Skeleton code that uploads a directory to S3 using multipart upload etc.
Written as a POC, but possibly TransferManager in the S3 api could do much of this?
This might be a useful starting point for uploading db checkpoints, but there are outstanding issues related to consistency while uploading a 'live' directory
The project has a couple of .java classes to simplify some of the clj/java interop.
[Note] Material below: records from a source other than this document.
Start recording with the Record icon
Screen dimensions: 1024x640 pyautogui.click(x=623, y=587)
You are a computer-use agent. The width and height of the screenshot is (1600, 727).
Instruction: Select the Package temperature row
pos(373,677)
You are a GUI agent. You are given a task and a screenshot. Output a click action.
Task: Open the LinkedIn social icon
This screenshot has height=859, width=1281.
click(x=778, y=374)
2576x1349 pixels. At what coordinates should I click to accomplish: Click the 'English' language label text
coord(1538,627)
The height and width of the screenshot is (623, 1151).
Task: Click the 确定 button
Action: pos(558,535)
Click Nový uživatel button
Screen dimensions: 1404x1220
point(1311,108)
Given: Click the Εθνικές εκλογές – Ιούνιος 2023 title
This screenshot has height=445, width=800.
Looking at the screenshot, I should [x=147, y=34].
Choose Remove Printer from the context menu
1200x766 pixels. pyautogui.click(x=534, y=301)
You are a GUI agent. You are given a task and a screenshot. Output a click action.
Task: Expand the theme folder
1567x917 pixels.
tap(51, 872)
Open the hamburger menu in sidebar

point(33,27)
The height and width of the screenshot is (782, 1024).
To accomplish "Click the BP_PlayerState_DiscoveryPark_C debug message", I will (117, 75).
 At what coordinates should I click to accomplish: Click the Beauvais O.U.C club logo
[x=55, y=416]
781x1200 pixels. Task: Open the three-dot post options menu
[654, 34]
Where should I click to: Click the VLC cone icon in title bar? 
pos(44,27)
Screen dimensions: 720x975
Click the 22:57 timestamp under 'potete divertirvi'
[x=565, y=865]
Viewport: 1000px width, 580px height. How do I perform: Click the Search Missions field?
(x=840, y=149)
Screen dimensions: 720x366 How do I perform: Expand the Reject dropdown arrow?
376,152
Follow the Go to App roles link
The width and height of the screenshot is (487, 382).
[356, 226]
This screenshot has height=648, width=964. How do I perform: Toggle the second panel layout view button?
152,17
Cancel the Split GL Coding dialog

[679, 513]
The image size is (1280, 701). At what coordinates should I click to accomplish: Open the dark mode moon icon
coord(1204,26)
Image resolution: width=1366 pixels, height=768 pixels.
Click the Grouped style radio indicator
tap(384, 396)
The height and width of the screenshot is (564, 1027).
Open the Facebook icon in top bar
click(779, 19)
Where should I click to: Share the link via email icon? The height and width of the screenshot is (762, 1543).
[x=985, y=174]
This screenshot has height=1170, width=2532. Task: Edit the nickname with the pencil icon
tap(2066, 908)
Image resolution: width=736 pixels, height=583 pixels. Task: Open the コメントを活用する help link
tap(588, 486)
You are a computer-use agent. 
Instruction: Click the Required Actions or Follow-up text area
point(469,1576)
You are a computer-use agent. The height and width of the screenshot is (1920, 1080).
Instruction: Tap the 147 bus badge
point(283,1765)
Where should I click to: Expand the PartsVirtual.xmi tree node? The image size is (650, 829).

These don't really have any functionality other than acting as wrappers, but need to be built.
clj -T:build prep
(require 'dir-to-s3)
(def s3-client (-> (software.amazon.awssdk.services.s3.S3AsyncClient/builder)
(.build)))
(def test-dir "test-dir")
(def test-bucket-name "a-test-bucket") ;; should exist
(def s3 {:client s3-client
:bucket test-bucket-name
:key "foo/bar/baz.tgz"
:part-upload-timeout (java.time.Duration/parse "PT10M")})
(def metadata {:xtdb.checkpoint/cp-format {:index-version 20,
:xtdb.rocksdb/version "6"},
:tx {:xtdb.api/tx-time #inst "2022-07-18T13:32:12.793-00:00",
:xtdb.api/tx-id 9},
:xtdb.checkpoint/checkpoint-at #inst "2022-07-21T10:05:01.908-00:00"})
(dir-to-s3 (Paths/get test-dir (make-array String 0)) s3 metadata )
;; tidy up failed uploads - if you don't do this you have space
;; allocated in S3 that is not 'obvious' and you still have to pay
;; for.
(doseq [upload-id (->> s3 mpu/list-multipart-uploads (map (comp :upload-id d/datafy)))]
(.println *err* (str "aborting " upload-id))
(mpu/abort-multipart-upload s3 upload-id))